Ephantus-Wambui commented 4 months ago

I am trying to create an EMseq nextflow pipeline but I keep running into this error when I try to do alignments for my reads:

N E X T F L O W ~ version 24.04.3

Launching EMseq_pipeline.nf [infallible_hugle] DSL2 - revision: 1fa21e8535

executor > local (1) [9b/dde1d4] process > highRead_alignment (1) [ 0%] 0 of 1 ERROR ~ Error executing process > 'highRead_alignment (1)'

Caused by: Process highRead_alignment (1) terminated with an error exit status (141)

Command executed:

bismark --un --ambiguous --genome genome_test -1 A56_R1_course2_val_1.fq.gz -2 A56_R2_course2_val_2.fq.gz

Command exit status: 141

Command output: chr CM066671.1 (34436705 bp)

Command error: Bowtie 2 seems to be working fine (tested command 'bowtie2 --version' [2.4.1]) Output format is BAM (default) Alignments will be written out in BAM format. Samtools found here: '/home/ephantus/anaconda3/envs/methylation/bin/samtools' Reference genome folder provided is genome_test/ (absolute path is '/home/ephantus/Desktop/GitHub/EMseq_nextflow_pipeline/data/genome_test/)' FastQ format assumed (by default)

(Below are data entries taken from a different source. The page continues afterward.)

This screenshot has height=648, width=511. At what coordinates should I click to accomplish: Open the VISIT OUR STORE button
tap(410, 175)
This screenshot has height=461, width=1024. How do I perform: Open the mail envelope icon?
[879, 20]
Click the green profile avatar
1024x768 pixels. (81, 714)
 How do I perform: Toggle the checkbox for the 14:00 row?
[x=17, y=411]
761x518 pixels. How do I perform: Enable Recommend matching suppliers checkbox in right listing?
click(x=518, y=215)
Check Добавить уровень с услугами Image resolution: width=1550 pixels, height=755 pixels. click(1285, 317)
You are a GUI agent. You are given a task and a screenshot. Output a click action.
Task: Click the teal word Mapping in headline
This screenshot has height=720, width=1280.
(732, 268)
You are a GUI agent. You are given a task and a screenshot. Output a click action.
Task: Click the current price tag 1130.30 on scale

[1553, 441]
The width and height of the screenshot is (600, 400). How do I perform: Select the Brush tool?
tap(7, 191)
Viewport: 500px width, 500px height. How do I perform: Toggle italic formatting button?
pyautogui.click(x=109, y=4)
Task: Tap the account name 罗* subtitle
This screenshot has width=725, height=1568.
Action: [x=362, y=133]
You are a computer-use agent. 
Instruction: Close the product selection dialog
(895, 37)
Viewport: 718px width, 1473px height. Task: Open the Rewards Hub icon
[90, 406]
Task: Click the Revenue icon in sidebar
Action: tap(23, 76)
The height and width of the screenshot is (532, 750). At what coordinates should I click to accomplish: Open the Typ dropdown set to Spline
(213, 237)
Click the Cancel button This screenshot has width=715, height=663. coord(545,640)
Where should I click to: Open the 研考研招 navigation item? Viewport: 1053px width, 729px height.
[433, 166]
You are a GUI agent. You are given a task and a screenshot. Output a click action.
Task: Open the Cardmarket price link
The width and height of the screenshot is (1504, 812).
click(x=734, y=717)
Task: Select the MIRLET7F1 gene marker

Here is a snippet of the code I'm trying to run:

// Run Bismark high reads alignment process process highRead_alignment { // Copy the output to the highReads_bam directory from work directory publishDir("${params.genomeHighBAM}", mode: 'copy') // Define the number of CPUs to use cpus 4 // Define the memory to use memory 6.GB // Define the input input: tuple val(read_id), path(fastq1), path(fastq2) // genome directory path genomeDir

output:
path "*_bismark_bt2_pe.bam", emit: aligned_bam_files
path "*_bismark_bt2_PE_report.txt", emit: bismark_reports

script:
"""
bismark --un --ambiguous --genome $genomeDir -1 ${fastq1} -2 ${fastq2}
"""

}

workflow { // Define channels genome_prep = Channel.fromPath(params.genomeDir) high_trimmed = Channel.fromFilePairs(params.hightrimmedreads, flat: true)

// run read alignment process for high reads
highRead_alignment(high_trimmed , genome_prep)

}

But when I try to run this alignment using a bash script, the script runs without any errors, what could I be doing wrong? Thank you for your help.

FelixKrueger commented 4 months ago

I am not exactly sure where the error 141 is coming from, some people seem have issues like this in the past. It has been suggested that it could have to do with versions of Samtools and Bowtie2 being used, see here: https://github.com/FelixKrueger/Bismark/issues/64

Any chance that the nextflow workflow and the local bash script use different versions of the above mentioned software?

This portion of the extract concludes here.